En choisissant à nouveau l'acteur non-professionnel Bruno Schleinstein (trois ans après son rôle dans "L'Énigme de Kaspar Hauser") pour incarner un marginal prisonnier de son rapport au monde qui se perdra dans le miroir aux alouettes du rêve américain, le message semble clair : il s'agit là d'une nouvelle incursion de la réalité documentaire dans un récit pourtant ancré dans la plus pure fiction. De nombreux aspects rappellent la vie du vrai Bruno, même s'ils ne sont pas agencés comme dans la réalité : une prostituée dans son entourage proche, une vie de marginal à Berlin, un séjour en hôpital-prison, etc. Dit de manière plus prosaïque, une vie constellée de difficultés voire d'échecs de par un écart à la norme que la société ne tolère pas, que ce soit en Allemagne (dans la réalité) ou aux États-Unis (dans la fiction). Le rêve américain ne constitue à ce titre que le dernier mirage, le dernier mur sur lequel se brisera ses illusions.

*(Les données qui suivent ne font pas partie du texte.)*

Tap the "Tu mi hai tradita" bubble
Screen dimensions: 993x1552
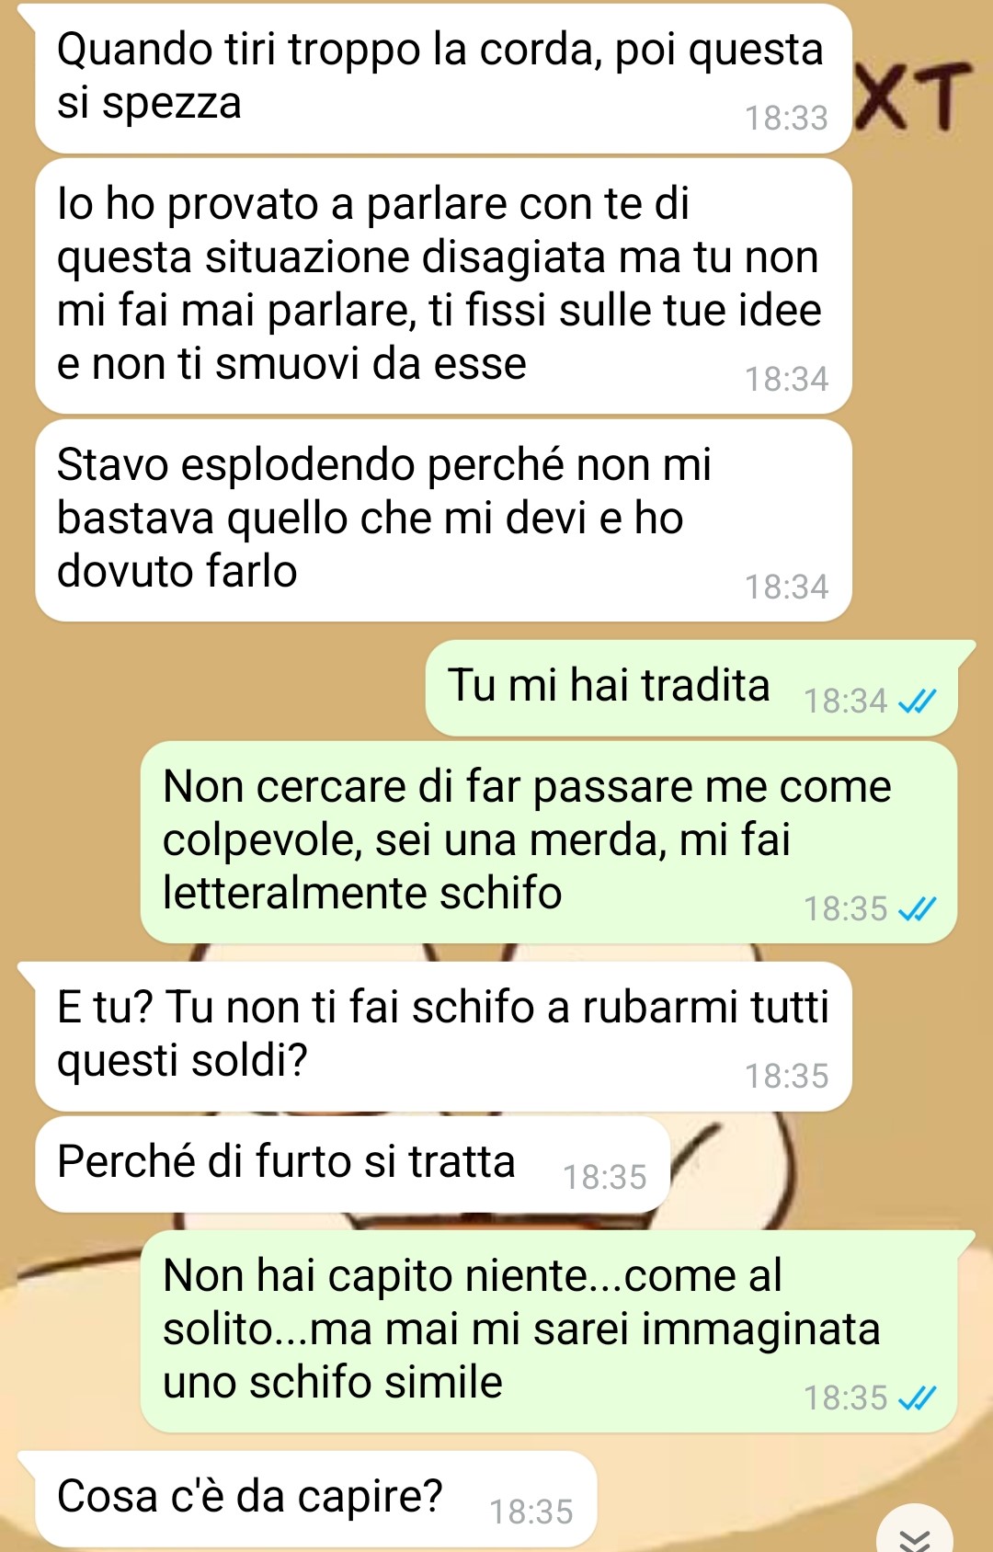(691, 688)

"La Ballade de Bruno" est un film relativement bizarre dans l'absolu, mais il reste parmi ceux qui s'appréhendent facilement dans la carrière de Herzog. C'est un regard sur la misère et le rejet qui peut surprendre dans ce registre, le réalisateur allemand ne nous ayant pas habitué à cette forme de tristesse. Une tristesse renforcée par contraste avec les premières images données du continent nord-américain, en plein centre de New York, auxquelles succèderont d'autres beaucoup moins glamour, beaucoup moins cliché, prises au fin fond du Wisconsin rural et désertique. Le ciel est gris, les paysages ternes, les visages fermés. C'est déprimant.

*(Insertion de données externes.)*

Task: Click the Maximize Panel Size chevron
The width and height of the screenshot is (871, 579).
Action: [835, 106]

Au centre de cet écrin décrépi, le caractère solitaire du protagoniste nous explose à la face à la fin, en même temps que son inadaptation constitutive. Les trois lascars partis chercher un peu de chaleur ne trouveront au final qu'une nouvelle manifestation de l'absurdité froide du monde. C'est sans doute dans cette perspective que Herzog termine son film (une fin géniale) sur des images aussi étranges que ridicules : des animaux de foire enfermés dans des cages ludiques (pour les gens de passage) et musicales. Un coq qui danse, un lapin sur un camion de pompier, une poule qui joue du piano et un canard qui joue de la batterie. Comme un éclair de lucidité qui nous permettrait enfin d'appréhender la réalité de personnages comme Bruno S. / Stroszek, prisonniers d'univers stupides et condamnés à jouer le rôle stérile du guignol malgré lui. Plus qu'une histoire de malheur, "La Ballade de Bruno" est encore une fois une illustration de l'inadaptation au monde et de la violence qui s'ensuit. Le banquier comme le proxénète, deux extrêmes en matière de rapport à la norme, détiennent un pouvoir d'aliénation contre lequel les plus faibles n'ont aucun moyen de résister. L'espace d'un instant, on partage son regard sur la société et sa place dans le monde.